-------- Extracted entries --------

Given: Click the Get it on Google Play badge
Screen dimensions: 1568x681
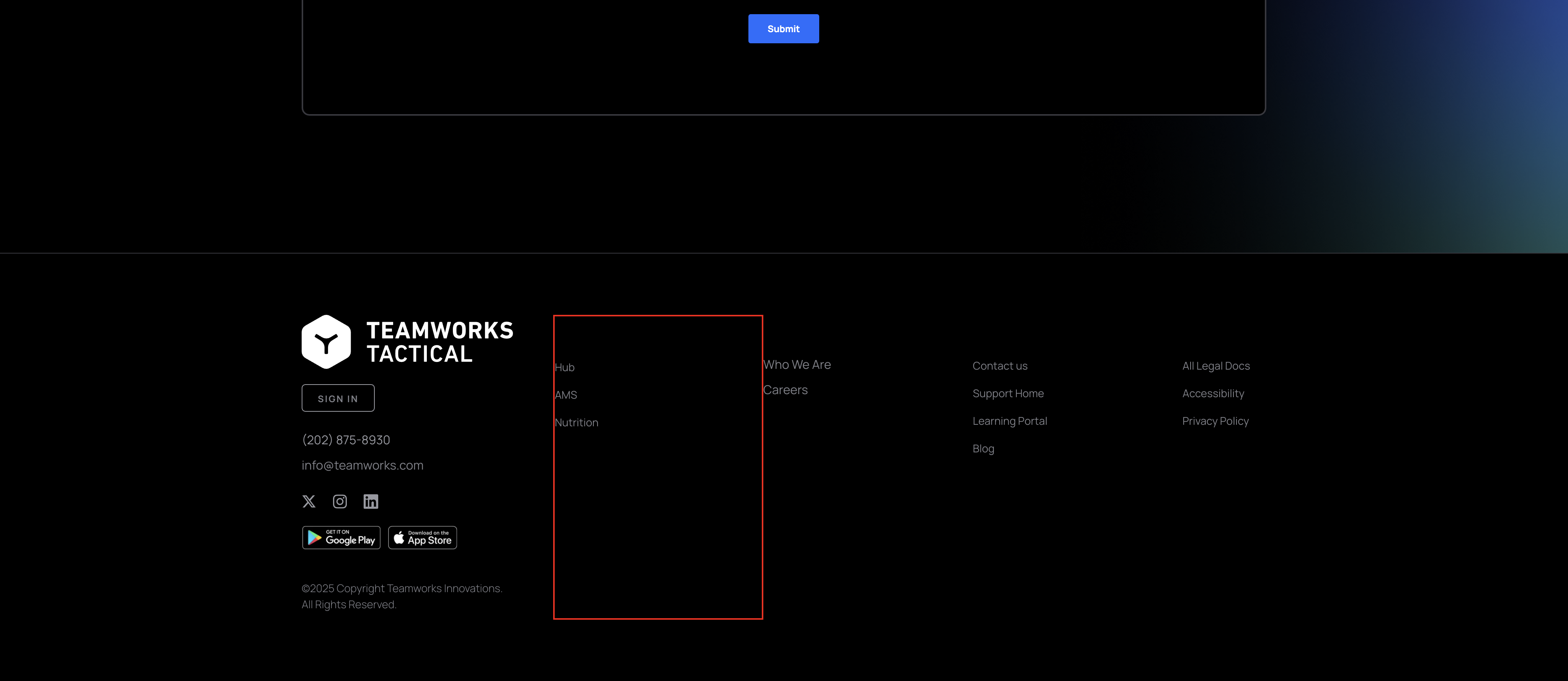Looking at the screenshot, I should coord(341,538).
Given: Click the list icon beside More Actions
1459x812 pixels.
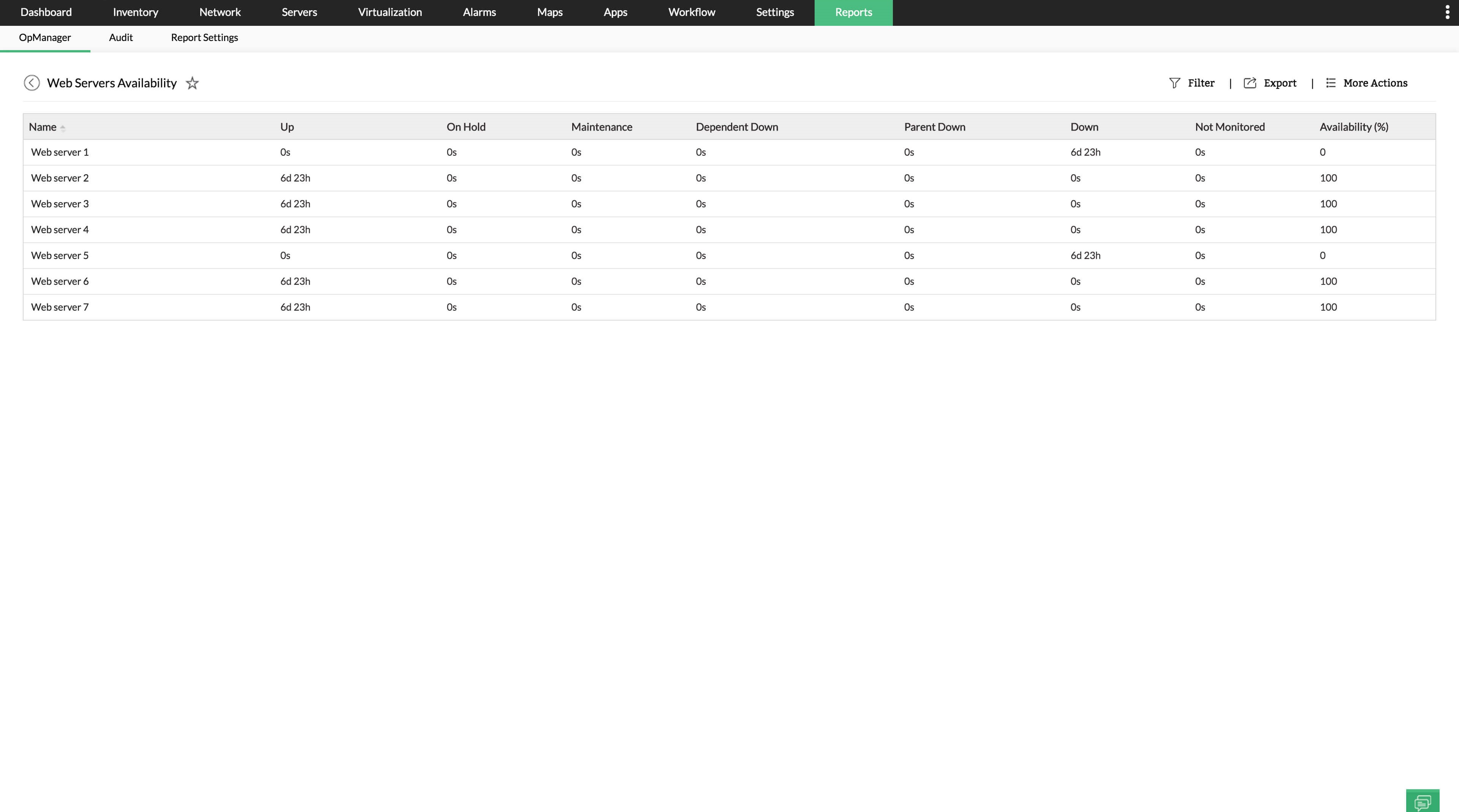Looking at the screenshot, I should pos(1331,83).
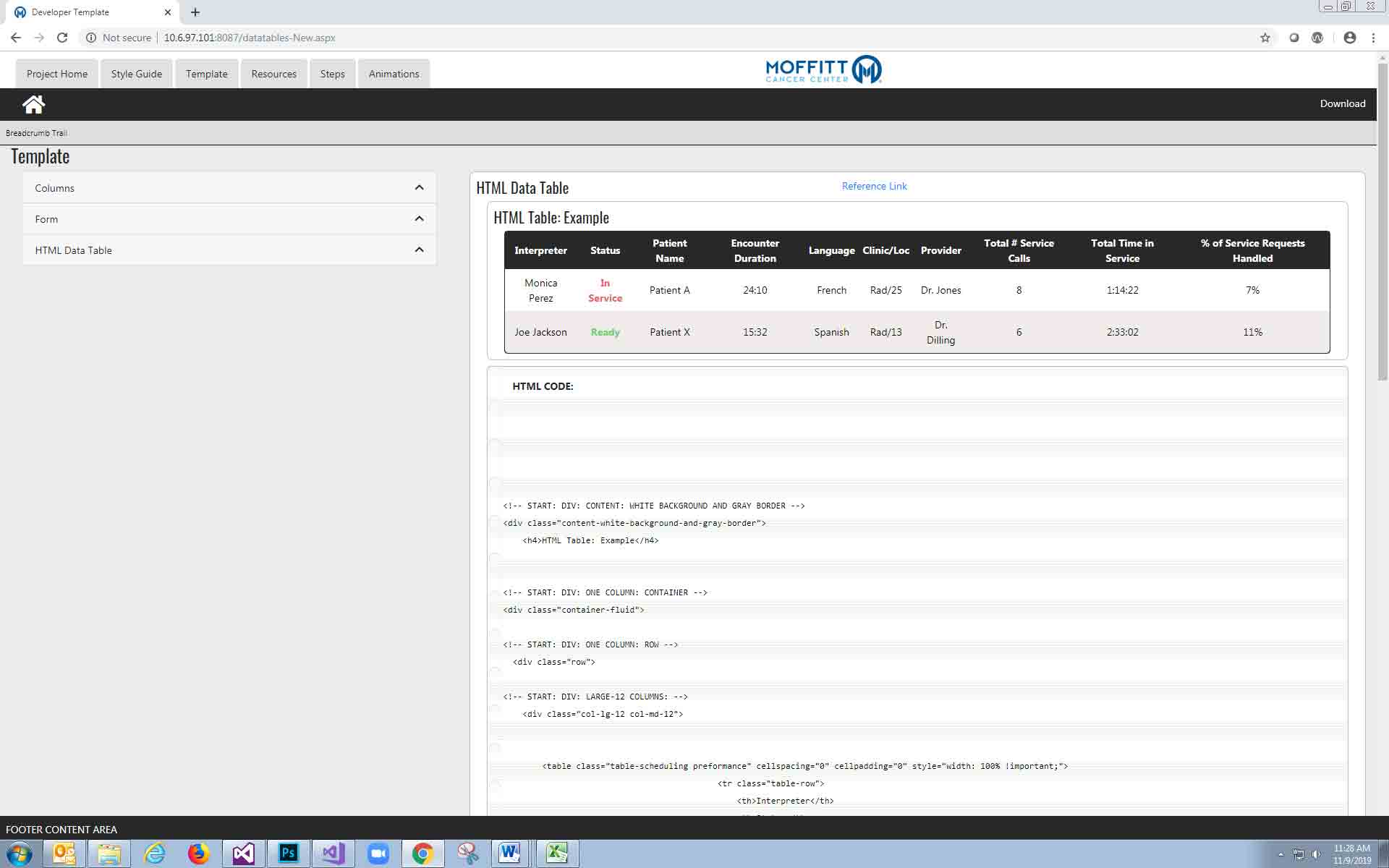This screenshot has height=868, width=1389.
Task: Open Photoshop from the taskbar
Action: pos(288,854)
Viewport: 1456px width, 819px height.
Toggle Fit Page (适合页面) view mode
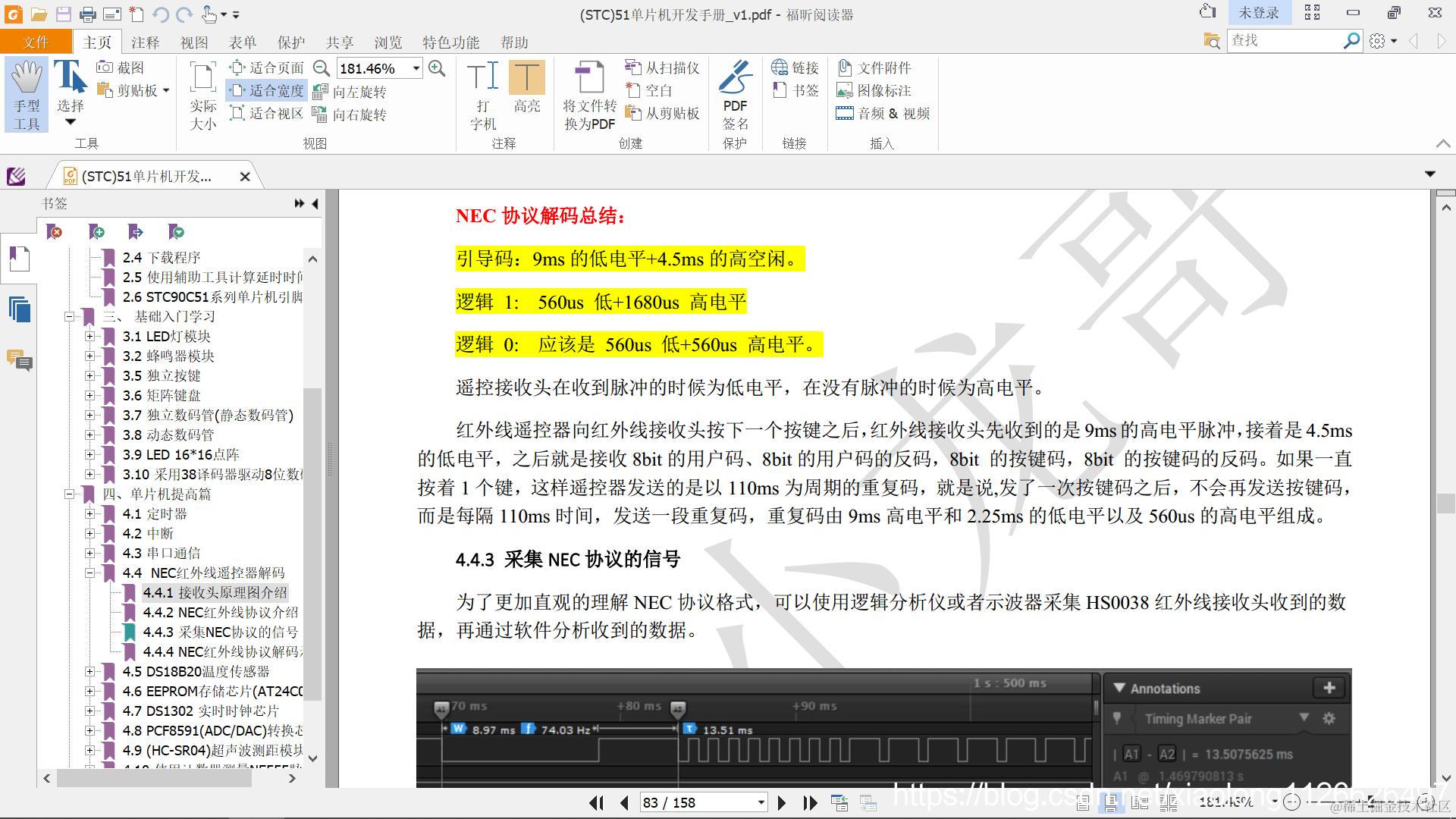267,68

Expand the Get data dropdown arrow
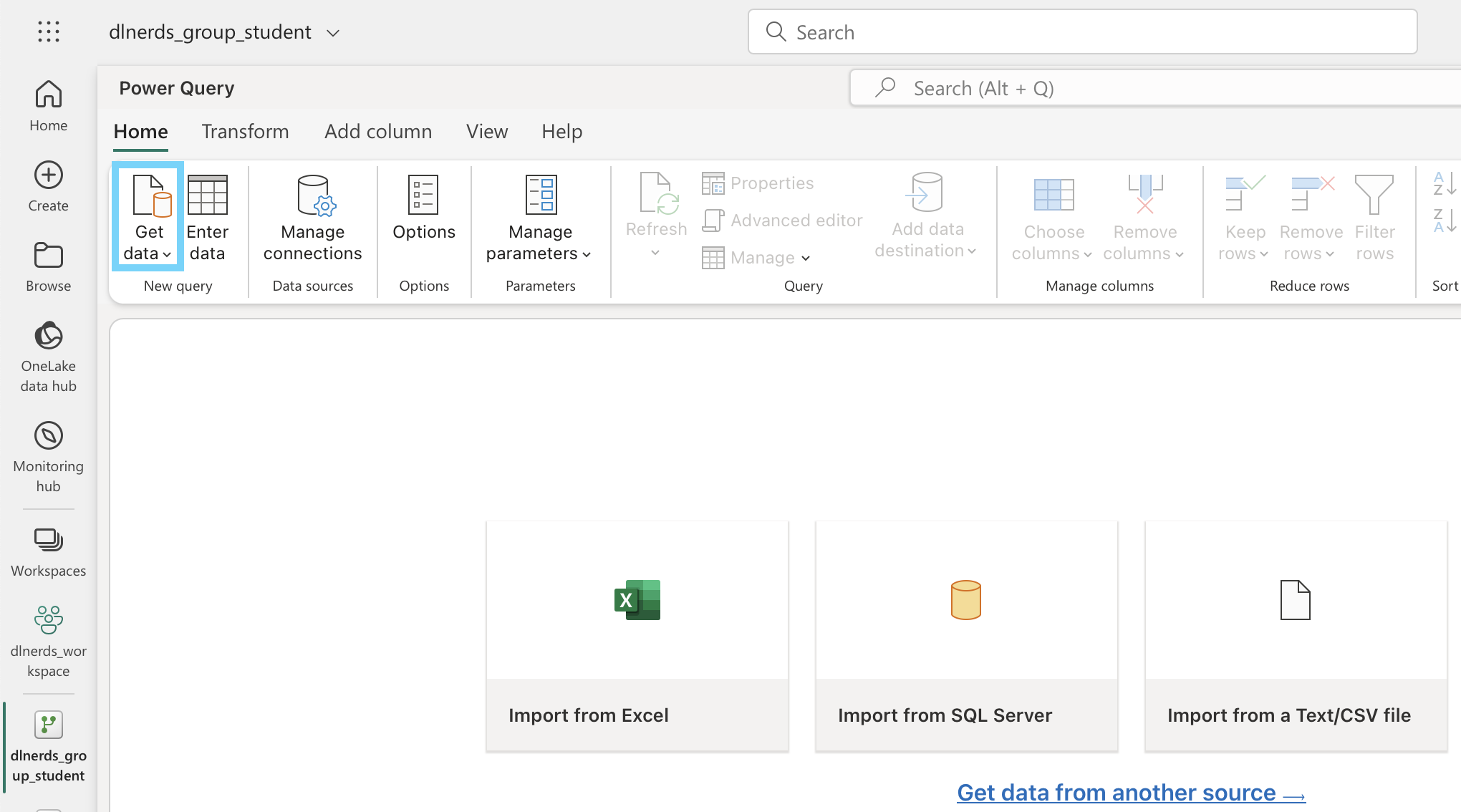coord(167,254)
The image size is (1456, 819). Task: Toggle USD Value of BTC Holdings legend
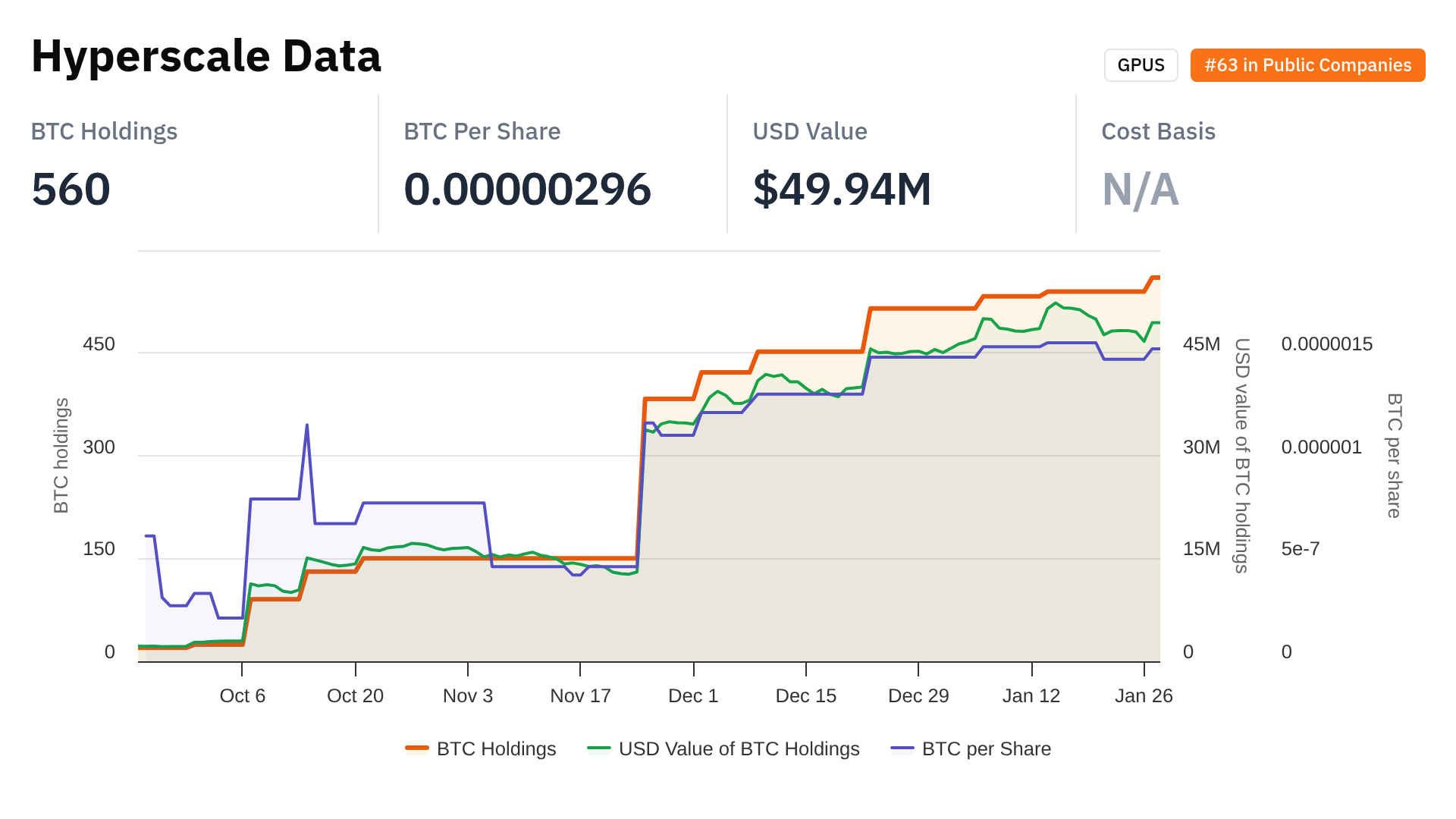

--------

*Exercise aim*. Once you have read through the entries above, state how many lines hold the word "Click", giving nothing but the number.

*Written reply*. 2